---- Selected extract

Recognition of the Soviet Union

From The Mason Historiographiki

Jump to: navigation, search

A special essay by LeeAnn Ghajar, spring 2006

What led to the decision to recognize the Soviet Union in 1933?

The decision to recognize the Soviet Union in 1933 reflected an attempt to balance to the irreconcilable between the United States and Russia: conflicting national interests and ideologies—a response perhaps analogous to defining the rationale for change in the nineteenth century as the industrial revolution and the railroad. As the global depression grew, factions within the United States (for consensus did not exist within the government or among corporate and business interests), viewed recognition as a means of helping the American economy through stabilizing trade relations with the Soviet Union. On the political front, Japan had begun aggressive expansion throughout Asia. To many Americans and Russians, diplomatic recognition appeared as a viable response to the growing threat of Japanese hegemony to Russia’s border.

According to John Lewis Gaddis, in Russia, the Soviet Union, and the United States: an interpretive history, (New York: Wiley, 1978) the Russian Revolution and rise of Bolshevism laid the groundwork for polarities that would govern US-Soviet relationships for subsequent decades—polarities frequently defined by mutual misconceptions and inconsistencies and driven by internal national pressures, the personalities of national leaders and irreconcilable ideologies. The post-World War I period through the time of recognition certainly outlined, to a great extent, the themes that would officially come to be identified as the Cold War. Background

At the end of World War I, American generally extended diplomatic recognition to any government that controlled a state and carried out its international obligations—regardless of whether the ideology of that government corresponded to American precepts and practices.

--------
---- Extracted records

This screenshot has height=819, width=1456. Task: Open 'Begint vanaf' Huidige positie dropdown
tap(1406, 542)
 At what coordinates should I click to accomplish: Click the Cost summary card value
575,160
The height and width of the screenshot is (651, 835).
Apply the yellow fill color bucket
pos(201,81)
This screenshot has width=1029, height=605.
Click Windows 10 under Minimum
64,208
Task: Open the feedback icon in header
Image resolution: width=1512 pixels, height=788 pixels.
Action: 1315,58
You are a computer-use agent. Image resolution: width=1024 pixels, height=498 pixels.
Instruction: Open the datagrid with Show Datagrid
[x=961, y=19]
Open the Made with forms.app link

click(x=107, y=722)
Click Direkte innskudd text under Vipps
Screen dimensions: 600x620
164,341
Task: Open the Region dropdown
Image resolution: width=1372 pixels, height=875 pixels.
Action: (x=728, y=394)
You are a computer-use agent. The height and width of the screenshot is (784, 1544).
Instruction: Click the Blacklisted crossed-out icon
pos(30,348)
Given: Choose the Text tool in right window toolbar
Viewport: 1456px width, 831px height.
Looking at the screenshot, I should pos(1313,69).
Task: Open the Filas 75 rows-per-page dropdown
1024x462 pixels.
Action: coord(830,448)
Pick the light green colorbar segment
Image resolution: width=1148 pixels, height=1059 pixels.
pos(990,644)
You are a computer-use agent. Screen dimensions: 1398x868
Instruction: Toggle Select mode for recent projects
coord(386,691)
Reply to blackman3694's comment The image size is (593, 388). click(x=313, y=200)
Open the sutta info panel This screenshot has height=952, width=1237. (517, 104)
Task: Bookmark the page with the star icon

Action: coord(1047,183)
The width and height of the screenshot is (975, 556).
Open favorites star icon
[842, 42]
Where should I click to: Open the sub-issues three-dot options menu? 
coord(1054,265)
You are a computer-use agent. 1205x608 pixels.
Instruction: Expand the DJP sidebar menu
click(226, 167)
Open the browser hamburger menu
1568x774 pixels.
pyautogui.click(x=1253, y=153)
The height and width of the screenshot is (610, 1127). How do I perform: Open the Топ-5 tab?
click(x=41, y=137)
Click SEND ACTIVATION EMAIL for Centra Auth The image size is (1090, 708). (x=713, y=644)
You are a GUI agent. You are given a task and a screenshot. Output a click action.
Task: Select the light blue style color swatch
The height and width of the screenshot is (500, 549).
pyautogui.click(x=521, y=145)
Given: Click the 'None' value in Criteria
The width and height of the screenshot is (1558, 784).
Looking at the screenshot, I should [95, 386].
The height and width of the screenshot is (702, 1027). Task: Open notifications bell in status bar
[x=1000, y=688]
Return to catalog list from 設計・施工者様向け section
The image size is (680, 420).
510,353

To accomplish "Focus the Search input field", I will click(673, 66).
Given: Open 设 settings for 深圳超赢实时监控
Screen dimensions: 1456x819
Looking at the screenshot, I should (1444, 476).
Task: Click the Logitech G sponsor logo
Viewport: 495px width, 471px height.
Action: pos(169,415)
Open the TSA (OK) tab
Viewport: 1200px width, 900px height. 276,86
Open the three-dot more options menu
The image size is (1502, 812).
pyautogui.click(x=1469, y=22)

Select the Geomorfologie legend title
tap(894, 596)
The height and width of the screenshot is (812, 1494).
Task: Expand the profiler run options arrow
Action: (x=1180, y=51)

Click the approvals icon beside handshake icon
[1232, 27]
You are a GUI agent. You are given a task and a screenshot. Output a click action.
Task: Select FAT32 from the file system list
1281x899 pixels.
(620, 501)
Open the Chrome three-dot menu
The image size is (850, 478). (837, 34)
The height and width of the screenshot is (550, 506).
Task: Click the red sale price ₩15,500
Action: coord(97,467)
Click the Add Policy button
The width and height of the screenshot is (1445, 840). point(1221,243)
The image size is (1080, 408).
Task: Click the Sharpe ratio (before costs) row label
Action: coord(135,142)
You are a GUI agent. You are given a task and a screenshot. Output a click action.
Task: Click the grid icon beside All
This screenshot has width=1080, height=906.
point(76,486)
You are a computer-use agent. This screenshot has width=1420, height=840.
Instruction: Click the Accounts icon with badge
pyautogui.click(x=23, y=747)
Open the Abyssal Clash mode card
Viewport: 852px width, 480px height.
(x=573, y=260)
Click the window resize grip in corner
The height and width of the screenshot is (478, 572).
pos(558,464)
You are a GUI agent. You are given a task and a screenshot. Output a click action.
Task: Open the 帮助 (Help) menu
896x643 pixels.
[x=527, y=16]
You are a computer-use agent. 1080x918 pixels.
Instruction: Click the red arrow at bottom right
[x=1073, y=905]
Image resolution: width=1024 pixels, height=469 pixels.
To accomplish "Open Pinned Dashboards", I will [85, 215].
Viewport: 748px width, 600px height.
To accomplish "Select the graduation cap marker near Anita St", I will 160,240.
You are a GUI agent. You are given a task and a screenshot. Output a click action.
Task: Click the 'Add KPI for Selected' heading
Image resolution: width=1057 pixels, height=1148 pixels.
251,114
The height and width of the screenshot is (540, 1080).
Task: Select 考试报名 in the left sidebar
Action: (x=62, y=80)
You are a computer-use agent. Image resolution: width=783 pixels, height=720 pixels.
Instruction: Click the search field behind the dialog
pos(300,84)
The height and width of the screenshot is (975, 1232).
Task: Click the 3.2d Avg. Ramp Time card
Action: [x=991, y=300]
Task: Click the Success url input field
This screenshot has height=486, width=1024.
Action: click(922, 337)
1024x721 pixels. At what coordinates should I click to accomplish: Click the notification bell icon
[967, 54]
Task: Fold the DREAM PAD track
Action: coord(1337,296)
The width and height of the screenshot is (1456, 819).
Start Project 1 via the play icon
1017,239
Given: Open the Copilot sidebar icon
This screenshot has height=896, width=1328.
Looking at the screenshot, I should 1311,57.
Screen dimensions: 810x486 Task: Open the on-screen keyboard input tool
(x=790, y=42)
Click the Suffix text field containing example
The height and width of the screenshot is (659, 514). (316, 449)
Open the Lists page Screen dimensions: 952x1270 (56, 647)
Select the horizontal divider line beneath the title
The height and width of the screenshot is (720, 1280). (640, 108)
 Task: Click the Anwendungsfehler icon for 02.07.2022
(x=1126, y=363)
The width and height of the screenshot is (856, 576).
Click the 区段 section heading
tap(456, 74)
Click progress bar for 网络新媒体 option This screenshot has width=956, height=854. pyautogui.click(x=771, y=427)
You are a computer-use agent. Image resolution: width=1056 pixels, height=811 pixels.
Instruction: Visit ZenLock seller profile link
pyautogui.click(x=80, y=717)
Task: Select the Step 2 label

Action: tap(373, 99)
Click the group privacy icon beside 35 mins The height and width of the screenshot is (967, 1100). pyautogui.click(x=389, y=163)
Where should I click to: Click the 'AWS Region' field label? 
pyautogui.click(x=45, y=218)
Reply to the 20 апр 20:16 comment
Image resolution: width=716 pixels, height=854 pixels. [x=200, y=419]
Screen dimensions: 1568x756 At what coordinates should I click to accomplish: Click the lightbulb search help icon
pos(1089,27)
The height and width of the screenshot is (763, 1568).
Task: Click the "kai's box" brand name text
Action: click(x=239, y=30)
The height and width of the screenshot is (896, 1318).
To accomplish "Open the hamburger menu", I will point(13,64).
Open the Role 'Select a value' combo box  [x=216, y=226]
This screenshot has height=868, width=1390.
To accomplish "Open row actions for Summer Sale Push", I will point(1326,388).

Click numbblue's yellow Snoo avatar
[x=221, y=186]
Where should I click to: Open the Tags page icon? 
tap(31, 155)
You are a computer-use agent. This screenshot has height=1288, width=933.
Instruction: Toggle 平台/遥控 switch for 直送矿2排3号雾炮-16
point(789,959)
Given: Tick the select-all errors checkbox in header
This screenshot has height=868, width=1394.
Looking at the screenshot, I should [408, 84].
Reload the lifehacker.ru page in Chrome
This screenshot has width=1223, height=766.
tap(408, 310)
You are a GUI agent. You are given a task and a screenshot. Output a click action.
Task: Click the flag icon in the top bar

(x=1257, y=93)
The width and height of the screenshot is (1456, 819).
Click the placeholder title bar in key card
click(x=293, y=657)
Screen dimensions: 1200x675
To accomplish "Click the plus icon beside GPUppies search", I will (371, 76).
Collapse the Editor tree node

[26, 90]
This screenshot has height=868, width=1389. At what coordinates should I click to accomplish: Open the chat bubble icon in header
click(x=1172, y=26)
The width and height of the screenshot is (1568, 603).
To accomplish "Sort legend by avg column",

--------

> **Problem description**:
Reproduce the passage of the essay on recognizing the Soviet Union from "What led to" to "to Russia’s border.". These rows were taken from a separate source.

> **Solution**:
What led to the decision to recognize the Soviet Union in 1933?

The decision to recognize the Soviet Union in 1933 reflected an attempt to balance to the irreconcilable between the United States and Russia: conflicting national interests and ideologies—a response perhaps analogous to defining the rationale for change in the nineteenth century as the industrial revolution and the railroad. As the global depression grew, factions within the United States (for consensus did not exist within the government or among corporate and business interests), viewed recognition as a means of helping the American economy through stabilizing trade relations with the Soviet Union. On the political front, Japan had begun aggressive expansion throughout Asia. To many Americans and Russians, diplomatic recognition appeared as a viable response to the growing threat of Japanese hegemony to Russia’s border.